▶ [TASK DESCRIPTION]:
Give the material as a JSON list of strings, one string per line and no blank lines, starting at its first line and ending after the line that contains "pyautogui.click(x=20, y=110)".

Lines of material
----

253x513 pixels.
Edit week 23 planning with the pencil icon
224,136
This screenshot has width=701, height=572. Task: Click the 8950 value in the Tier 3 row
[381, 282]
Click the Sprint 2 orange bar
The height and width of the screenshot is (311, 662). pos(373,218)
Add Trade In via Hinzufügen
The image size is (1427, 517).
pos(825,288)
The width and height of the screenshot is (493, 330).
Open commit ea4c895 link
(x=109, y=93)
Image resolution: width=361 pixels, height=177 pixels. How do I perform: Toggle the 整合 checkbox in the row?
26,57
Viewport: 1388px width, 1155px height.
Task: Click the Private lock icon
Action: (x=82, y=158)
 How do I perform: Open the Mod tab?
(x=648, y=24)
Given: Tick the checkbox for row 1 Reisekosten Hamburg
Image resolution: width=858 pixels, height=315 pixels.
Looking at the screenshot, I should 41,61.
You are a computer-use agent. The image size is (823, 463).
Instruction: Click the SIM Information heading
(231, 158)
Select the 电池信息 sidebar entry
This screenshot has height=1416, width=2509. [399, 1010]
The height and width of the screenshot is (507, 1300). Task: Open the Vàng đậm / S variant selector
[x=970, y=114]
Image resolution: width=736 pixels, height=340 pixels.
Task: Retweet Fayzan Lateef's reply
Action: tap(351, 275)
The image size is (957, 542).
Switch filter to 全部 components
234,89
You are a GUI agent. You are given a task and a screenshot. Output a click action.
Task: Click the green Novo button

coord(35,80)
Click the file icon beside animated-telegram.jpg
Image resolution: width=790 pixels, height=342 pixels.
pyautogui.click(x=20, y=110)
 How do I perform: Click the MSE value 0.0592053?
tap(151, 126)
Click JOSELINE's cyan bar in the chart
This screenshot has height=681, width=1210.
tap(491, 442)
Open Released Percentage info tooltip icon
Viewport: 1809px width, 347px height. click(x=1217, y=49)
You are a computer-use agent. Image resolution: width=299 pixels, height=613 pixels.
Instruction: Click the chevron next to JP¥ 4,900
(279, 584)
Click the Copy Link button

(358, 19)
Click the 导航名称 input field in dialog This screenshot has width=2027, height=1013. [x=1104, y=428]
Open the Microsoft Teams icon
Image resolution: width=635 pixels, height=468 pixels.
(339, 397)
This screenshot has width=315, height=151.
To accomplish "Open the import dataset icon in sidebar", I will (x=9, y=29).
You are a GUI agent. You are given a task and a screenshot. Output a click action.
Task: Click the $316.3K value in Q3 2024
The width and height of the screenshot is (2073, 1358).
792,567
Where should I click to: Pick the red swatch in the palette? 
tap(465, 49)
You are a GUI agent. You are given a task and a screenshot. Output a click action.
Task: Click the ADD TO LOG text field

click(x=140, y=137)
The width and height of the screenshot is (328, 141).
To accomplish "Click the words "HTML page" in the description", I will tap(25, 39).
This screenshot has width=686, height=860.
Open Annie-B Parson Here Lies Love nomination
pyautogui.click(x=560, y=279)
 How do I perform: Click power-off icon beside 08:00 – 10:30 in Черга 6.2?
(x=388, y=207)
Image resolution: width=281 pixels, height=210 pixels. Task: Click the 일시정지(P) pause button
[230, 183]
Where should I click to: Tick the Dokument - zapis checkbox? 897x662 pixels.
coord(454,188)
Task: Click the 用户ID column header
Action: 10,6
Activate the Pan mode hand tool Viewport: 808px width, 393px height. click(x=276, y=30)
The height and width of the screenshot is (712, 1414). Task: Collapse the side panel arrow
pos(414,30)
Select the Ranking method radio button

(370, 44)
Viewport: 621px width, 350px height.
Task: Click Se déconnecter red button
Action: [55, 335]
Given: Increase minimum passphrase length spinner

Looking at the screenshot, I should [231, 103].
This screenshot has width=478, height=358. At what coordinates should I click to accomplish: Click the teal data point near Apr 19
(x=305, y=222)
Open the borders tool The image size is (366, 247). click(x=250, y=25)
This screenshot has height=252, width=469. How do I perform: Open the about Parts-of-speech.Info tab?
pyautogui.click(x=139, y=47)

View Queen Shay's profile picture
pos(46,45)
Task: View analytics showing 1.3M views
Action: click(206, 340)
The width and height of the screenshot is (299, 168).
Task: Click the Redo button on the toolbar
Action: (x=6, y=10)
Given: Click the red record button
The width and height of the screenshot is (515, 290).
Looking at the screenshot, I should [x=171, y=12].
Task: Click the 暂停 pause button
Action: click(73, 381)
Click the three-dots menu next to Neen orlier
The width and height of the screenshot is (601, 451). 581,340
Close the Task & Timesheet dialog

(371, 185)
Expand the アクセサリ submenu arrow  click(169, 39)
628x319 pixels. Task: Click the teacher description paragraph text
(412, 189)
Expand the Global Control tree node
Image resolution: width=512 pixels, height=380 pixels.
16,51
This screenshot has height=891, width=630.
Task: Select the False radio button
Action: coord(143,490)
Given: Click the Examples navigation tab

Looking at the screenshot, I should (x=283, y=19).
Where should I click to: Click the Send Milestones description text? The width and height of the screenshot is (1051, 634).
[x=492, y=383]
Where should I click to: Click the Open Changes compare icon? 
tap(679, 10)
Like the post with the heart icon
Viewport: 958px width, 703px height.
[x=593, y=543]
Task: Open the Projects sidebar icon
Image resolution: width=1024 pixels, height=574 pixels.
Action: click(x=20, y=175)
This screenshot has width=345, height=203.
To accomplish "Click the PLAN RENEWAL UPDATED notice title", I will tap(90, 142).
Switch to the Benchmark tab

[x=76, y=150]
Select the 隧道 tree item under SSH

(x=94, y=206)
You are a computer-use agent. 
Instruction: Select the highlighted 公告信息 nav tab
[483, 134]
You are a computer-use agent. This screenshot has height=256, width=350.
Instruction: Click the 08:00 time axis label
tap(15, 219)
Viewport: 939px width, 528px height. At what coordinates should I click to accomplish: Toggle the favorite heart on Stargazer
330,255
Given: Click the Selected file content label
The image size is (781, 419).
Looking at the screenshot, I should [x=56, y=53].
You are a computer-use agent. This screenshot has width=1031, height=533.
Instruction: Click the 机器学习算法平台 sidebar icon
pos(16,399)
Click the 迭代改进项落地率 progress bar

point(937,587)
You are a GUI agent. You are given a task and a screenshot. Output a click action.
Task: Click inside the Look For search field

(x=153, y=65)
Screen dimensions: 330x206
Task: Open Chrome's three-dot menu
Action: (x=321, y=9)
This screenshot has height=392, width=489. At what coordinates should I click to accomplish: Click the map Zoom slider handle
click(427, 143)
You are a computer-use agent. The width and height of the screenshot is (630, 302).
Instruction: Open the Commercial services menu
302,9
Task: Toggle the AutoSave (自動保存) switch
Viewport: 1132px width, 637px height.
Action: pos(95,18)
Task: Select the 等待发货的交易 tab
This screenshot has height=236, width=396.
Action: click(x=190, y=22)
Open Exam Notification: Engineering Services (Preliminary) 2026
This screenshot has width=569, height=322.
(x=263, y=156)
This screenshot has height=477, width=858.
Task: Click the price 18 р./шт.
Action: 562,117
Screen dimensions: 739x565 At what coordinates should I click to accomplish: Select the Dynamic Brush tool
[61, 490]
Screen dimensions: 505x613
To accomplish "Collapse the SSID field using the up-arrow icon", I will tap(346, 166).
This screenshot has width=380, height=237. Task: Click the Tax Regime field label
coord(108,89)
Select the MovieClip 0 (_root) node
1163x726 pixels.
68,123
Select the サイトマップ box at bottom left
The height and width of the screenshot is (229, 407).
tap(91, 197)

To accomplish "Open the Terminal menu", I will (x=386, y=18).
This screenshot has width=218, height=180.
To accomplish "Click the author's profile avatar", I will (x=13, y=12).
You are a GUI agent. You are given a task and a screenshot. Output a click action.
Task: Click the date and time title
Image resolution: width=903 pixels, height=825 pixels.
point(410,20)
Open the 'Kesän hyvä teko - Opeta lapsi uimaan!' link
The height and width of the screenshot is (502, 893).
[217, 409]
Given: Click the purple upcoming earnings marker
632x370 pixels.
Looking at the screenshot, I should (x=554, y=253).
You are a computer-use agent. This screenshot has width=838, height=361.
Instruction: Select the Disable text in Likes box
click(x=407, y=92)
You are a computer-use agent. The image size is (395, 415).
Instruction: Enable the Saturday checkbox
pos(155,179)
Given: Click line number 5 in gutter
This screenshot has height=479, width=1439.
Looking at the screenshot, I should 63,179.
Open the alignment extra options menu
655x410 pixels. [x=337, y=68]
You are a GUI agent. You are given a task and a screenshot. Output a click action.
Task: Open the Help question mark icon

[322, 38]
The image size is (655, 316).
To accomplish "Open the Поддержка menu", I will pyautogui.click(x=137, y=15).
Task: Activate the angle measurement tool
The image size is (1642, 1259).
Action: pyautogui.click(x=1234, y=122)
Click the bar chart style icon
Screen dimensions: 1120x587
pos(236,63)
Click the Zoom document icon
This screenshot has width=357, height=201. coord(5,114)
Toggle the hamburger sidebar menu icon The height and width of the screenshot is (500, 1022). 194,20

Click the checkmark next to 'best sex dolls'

----

▶ [FULL ANSWER]:
[
  "253x513 pixels.",
  "Edit week 23 planning with the pencil icon",
  "224,136",
  "This screenshot has width=701, height=572. Task: Click the 8950 value in the Tier 3 row",
  "[381, 282]",
  "Click the Sprint 2 orange bar",
  "The height and width of the screenshot is (311, 662). pos(373,218)",
  "Add Trade In via Hinzufügen",
  "The image size is (1427, 517).",
  "pos(825,288)",
  "The width and height of the screenshot is (493, 330).",
  "Open commit ea4c895 link",
  "(x=109, y=93)",
  "Image resolution: width=361 pixels, height=177 pixels. How do I perform: Toggle the 整合 checkbox in the row?",
  "26,57",
  "Viewport: 1388px width, 1155px height.",
  "Task: Click the Private lock icon",
  "Action: (x=82, y=158)",
  " How do I perform: Open the Mod tab?",
  "(x=648, y=24)",
  "Given: Tick the checkbox for row 1 Reisekosten Hamburg",
  "Image resolution: width=858 pixels, height=315 pixels.",
  "Looking at the screenshot, I should 41,61.",
  "You are a computer-use agent. The image size is (823, 463).",
  "Instruction: Click the SIM Information heading",
  "(231, 158)",
  "Select the 电池信息 sidebar entry",
  "This screenshot has height=1416, width=2509. [399, 1010]",
  "The height and width of the screenshot is (507, 1300). Task: Open the Vàng đậm / S variant selector",
  "[x=970, y=114]",
  "Image resolution: width=736 pixels, height=340 pixels.",
  "Task: Retweet Fayzan Lateef's reply",
  "Action: tap(351, 275)",
  "The image size is (957, 542).",
  "Switch filter to 全部 components",
  "234,89",
  "You are a GUI agent. You are given a task and a screenshot. Output a click action.",
  "Task: Click the green Novo button",
  "coord(35,80)",
  "Click the file icon beside animated-telegram.jpg",
  "Image resolution: width=790 pixels, height=342 pixels.",
  "pyautogui.click(x=20, y=110)"
]